In Italia, invece, niente di niente. Confidando nei numeri che , come dicevo, erano modesti fino a pochi anni fa, la comunità gay ha a poco a poco abbandonato il campo dell’impegno anti Aids. Preoccupati soltanto di non essere automaticamente associati alla malattia, gli omosessuali italiani hanno lasciato ai soli gruppi cattolici di base il terreno della solidarietà concreta. Inoltre nei bar e nelle discoteche omosessuali, perfino in quelle direttamente gestiti da organizzazioni culturali e politiche come l’Arcigay e il circolo Mario Mieli, hanno cominciato a comparire e ora abbondano back room e bagni americani, di modo che la promiscuità sessuale è de facto ancora un valore. Per il resto di condom si parla assai poco e, quanto al sostegno medico e psicologico degli ammalati, è stato da ultimo sostituito con sfilate di moda, esibizioni di soubrette e concorsi di bellezza. Naturale che, anche in ragione di tanta dissennatezza e di una così radicale mancanza d’informazione, la comunità gay italiana sia oggi  investita da un incremento di casi di sieropositività fino a ieri impensabile (è accaduto a chi scrive, tanto per fare un esempio, di contare una decina di casi certi, tutte persone sotto i ventotto anni, nel corso di un party romano con non più di quaranta ospiti).

Questa la situazione. Una stampa e un sistema di media così distante dalla realtà da essere ormai incapace di raccontare le cose se non per imitazione di quanto fanno giornali e televisioni stranieri. Una comunità omosessuale incosciente e priva di una cultura propria. Se a questi due elementi già gravissimi si aggiungono lo sfascio non nuovo della scuola, la situazione drammatica di gran parte delle strutture ospedaliere pubbliche e infine il blocco per motivi burocratici assurdi della nuova campagna anti Aids promossa dall’attuale ministro della Sanità, si capisce come il problema sia destinato ad assumere forme e proporzioni incalcolabili. Altro che “peste degli omosessuali e dei tossicodipendenti”. Il problema riguarderà sempre più i ragazzi italiani, etero e omosessuali che siano, abbandonati al loro destino da un sistema informativo e di prevenzione a dir poco scellerato.

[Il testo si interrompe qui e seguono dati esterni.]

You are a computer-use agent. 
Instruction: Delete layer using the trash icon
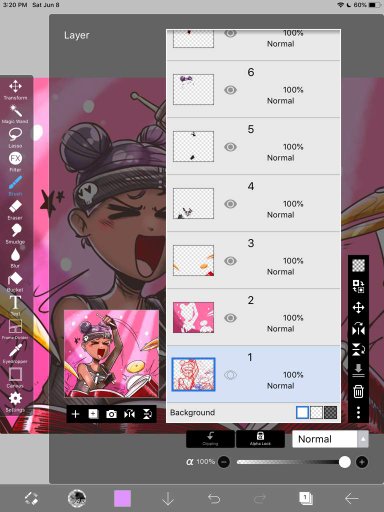[358, 391]
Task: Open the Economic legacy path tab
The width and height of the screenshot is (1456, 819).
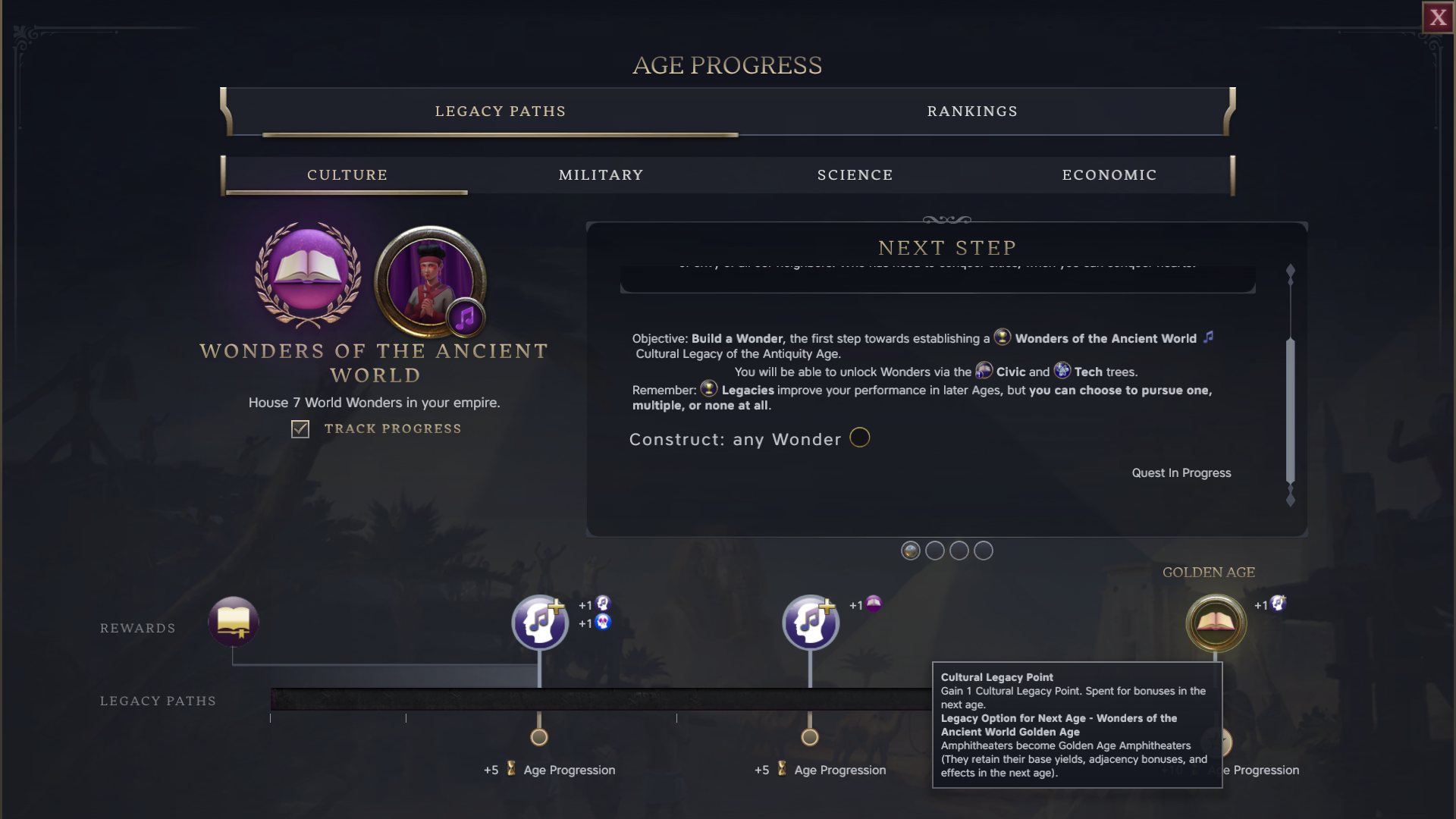Action: coord(1109,175)
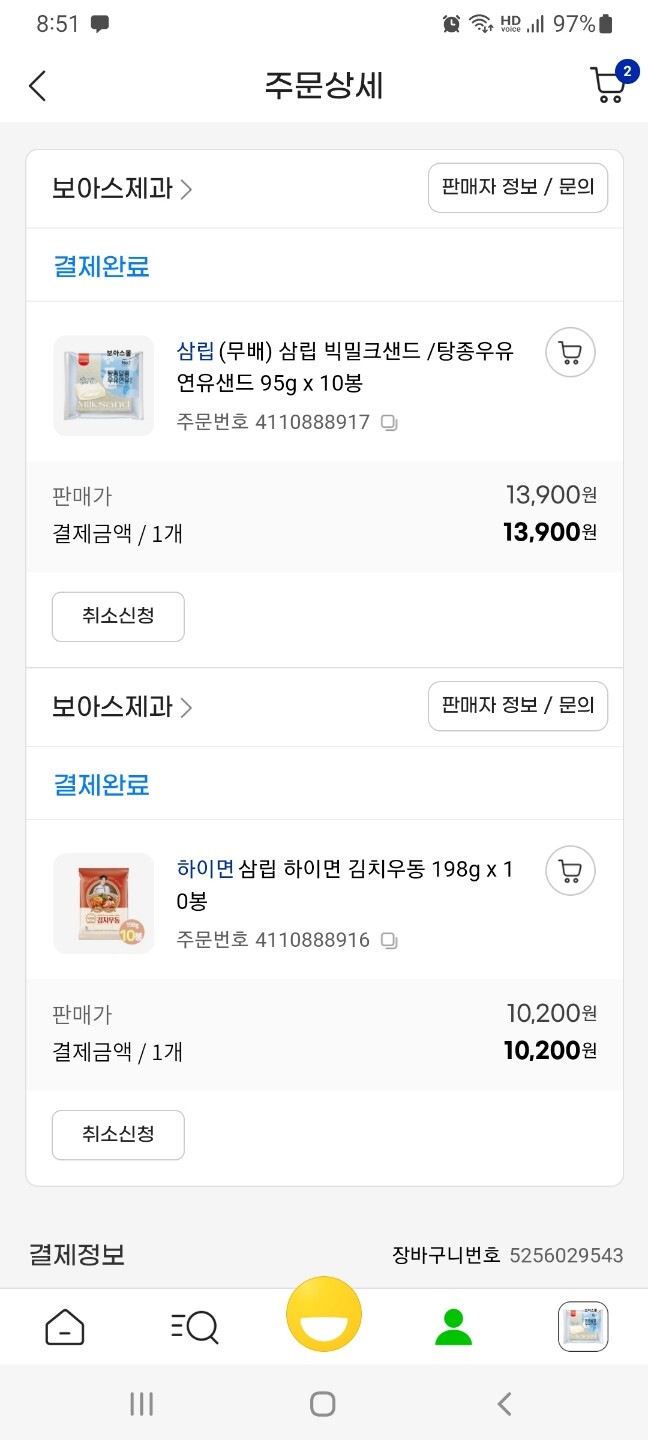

Un sistema in cui tutti, Stato e alte gerarchie vaticane, media e organizzazioni gay, hanno fin qui tenuto un comportamento che non esiterei a definire, nero su bianco, criminale.

Ho detto in principio che questo articolo domandava di essere letto come un atto di accusa soprattutto contro il silenzio dei media e in subordine contro la caduta di tensione del movimento gay. Un atto di accusa per solito nasce da un sentimento di indignazione intellettuale, o da una rivolta morale. Nel caso di chi scrive, anche se potrà sembrare inelegante dirlo apertamente, è nato da un altro sentimento: il dolore personale, insopportabile, per la scomparsa o per la malattia di tanti, giovani amici stritolati dall’ignoranza e dalla disinformazione. L’idea forse era ingenua: custodiva però la speranza che all’accusa non dovesse seguire altro dolore.